What you should do: Where a line below holds the string "input", copy that line.

------------

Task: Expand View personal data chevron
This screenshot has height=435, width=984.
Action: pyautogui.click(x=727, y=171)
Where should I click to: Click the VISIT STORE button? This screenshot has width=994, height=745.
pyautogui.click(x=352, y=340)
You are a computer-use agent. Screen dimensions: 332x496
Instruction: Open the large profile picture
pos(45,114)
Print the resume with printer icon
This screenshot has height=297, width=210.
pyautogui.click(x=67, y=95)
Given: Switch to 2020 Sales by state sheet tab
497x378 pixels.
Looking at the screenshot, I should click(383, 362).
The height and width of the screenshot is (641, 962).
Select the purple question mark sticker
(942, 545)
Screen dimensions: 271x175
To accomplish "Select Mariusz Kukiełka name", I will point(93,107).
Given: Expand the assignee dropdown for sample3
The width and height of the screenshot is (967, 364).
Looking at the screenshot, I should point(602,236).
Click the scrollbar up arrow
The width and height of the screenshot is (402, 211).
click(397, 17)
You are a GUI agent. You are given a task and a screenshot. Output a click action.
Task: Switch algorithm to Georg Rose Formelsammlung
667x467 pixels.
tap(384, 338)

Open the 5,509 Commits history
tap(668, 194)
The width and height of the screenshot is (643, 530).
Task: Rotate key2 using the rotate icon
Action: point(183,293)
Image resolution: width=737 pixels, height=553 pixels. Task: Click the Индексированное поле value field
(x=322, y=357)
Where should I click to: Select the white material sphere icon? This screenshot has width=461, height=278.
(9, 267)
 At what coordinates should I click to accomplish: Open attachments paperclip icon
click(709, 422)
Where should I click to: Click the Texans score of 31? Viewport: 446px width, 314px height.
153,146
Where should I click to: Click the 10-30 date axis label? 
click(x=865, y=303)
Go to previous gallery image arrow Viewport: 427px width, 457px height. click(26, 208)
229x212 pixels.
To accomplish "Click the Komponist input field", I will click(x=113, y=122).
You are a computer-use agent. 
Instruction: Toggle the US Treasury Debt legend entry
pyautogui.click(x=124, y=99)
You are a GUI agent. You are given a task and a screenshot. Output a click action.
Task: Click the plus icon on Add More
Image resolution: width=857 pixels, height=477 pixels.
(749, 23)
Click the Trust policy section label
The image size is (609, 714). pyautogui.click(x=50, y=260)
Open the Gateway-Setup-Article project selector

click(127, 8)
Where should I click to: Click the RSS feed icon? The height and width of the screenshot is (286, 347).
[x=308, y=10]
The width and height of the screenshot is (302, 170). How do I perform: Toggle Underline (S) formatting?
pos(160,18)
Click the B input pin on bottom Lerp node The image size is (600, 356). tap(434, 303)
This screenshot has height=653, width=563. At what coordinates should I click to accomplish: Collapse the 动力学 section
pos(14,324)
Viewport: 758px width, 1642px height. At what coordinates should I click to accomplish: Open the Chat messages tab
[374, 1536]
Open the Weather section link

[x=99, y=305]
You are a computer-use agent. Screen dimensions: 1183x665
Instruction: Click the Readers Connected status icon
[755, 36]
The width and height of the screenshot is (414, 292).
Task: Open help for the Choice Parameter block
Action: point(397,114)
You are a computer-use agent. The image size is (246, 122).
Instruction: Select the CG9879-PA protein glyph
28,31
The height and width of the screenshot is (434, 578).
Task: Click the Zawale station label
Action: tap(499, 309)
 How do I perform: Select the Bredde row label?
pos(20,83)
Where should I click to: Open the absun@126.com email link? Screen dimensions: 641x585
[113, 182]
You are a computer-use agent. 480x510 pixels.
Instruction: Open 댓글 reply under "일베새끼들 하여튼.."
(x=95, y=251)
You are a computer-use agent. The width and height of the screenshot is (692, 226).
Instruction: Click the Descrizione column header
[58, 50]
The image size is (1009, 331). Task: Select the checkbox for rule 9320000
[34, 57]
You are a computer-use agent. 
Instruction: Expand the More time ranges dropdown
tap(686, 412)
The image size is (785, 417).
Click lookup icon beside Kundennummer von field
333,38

------------

Exercise solution:
To accomplish "Click the Komponist input field", I will click(x=113, y=122).
Click the B input pin on bottom Lerp node The image size is (600, 356). tap(434, 303)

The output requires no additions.